Problem description
How many lines of these entries hold the string "will"? Answer with the number alone.
Top of Provided entries
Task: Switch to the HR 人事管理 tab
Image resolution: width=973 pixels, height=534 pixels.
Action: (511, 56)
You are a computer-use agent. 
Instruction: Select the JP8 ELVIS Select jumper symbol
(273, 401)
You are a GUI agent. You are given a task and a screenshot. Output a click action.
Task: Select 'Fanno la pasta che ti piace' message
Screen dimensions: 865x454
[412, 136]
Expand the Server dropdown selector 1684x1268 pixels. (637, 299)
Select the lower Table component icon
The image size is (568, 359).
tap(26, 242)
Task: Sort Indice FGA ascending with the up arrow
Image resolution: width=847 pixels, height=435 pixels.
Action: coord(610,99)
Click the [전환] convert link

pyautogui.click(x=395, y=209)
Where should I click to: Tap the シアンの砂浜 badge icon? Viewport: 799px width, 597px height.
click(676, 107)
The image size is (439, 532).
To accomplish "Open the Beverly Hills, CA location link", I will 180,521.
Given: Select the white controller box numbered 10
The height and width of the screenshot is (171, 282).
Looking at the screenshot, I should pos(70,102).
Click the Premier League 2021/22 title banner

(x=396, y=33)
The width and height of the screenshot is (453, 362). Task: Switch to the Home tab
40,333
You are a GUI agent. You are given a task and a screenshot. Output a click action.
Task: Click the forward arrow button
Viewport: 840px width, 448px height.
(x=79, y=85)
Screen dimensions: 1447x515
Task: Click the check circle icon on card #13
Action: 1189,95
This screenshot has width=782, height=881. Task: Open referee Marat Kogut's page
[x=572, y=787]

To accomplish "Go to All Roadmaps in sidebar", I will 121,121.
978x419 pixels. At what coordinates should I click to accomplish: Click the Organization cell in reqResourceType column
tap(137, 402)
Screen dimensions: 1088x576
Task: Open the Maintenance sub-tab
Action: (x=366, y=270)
Bottom of Provided entries
Answer space
2